# Exercise requirements
Return each line, exactly as given, from the one containing "The height and width of the screenshot is (788, 1119)." through the end of the entries below, and skip the rest.
______
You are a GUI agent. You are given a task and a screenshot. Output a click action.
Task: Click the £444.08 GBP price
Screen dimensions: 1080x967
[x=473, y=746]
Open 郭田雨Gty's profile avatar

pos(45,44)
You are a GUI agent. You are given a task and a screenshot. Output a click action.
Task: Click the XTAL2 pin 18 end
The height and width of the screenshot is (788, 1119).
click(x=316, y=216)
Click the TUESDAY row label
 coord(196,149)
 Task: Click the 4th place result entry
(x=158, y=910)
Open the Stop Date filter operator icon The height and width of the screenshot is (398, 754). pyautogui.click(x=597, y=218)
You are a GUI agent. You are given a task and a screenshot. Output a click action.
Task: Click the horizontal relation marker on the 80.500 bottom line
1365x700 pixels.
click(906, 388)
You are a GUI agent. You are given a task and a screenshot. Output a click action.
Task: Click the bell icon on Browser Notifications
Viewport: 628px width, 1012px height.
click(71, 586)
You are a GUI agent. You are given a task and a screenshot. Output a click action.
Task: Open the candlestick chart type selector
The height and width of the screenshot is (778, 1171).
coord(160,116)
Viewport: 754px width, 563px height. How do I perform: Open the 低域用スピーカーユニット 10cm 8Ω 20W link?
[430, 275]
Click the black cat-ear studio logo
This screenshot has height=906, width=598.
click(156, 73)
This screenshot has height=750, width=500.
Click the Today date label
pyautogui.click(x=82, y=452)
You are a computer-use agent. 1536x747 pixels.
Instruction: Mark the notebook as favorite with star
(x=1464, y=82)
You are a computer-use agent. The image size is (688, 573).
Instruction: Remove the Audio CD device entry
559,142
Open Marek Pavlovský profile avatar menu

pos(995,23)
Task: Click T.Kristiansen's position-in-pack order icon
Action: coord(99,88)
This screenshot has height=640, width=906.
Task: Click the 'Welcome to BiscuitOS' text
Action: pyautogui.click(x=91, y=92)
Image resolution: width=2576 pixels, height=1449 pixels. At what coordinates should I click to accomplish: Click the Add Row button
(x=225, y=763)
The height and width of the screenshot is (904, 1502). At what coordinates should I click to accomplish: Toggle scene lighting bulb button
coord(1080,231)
______
# Response to the exercise
The height and width of the screenshot is (788, 1119).
click(x=316, y=216)
Click the TUESDAY row label
 coord(196,149)
 Task: Click the 4th place result entry
(x=158, y=910)
Open the Stop Date filter operator icon The height and width of the screenshot is (398, 754). pyautogui.click(x=597, y=218)
You are a GUI agent. You are given a task and a screenshot. Output a click action.
Task: Click the horizontal relation marker on the 80.500 bottom line
1365x700 pixels.
click(906, 388)
You are a GUI agent. You are given a task and a screenshot. Output a click action.
Task: Click the bell icon on Browser Notifications
Viewport: 628px width, 1012px height.
click(71, 586)
You are a GUI agent. You are given a task and a screenshot. Output a click action.
Task: Open the candlestick chart type selector
The height and width of the screenshot is (778, 1171).
coord(160,116)
Viewport: 754px width, 563px height. How do I perform: Open the 低域用スピーカーユニット 10cm 8Ω 20W link?
[430, 275]
Click the black cat-ear studio logo
This screenshot has height=906, width=598.
click(156, 73)
This screenshot has height=750, width=500.
Click the Today date label
pyautogui.click(x=82, y=452)
You are a computer-use agent. 1536x747 pixels.
Instruction: Mark the notebook as favorite with star
(x=1464, y=82)
You are a computer-use agent. The image size is (688, 573).
Instruction: Remove the Audio CD device entry
559,142
Open Marek Pavlovský profile avatar menu

pos(995,23)
Task: Click T.Kristiansen's position-in-pack order icon
Action: coord(99,88)
This screenshot has height=640, width=906.
Task: Click the 'Welcome to BiscuitOS' text
Action: pyautogui.click(x=91, y=92)
Image resolution: width=2576 pixels, height=1449 pixels. At what coordinates should I click to accomplish: Click the Add Row button
(x=225, y=763)
The height and width of the screenshot is (904, 1502). At what coordinates should I click to accomplish: Toggle scene lighting bulb button
coord(1080,231)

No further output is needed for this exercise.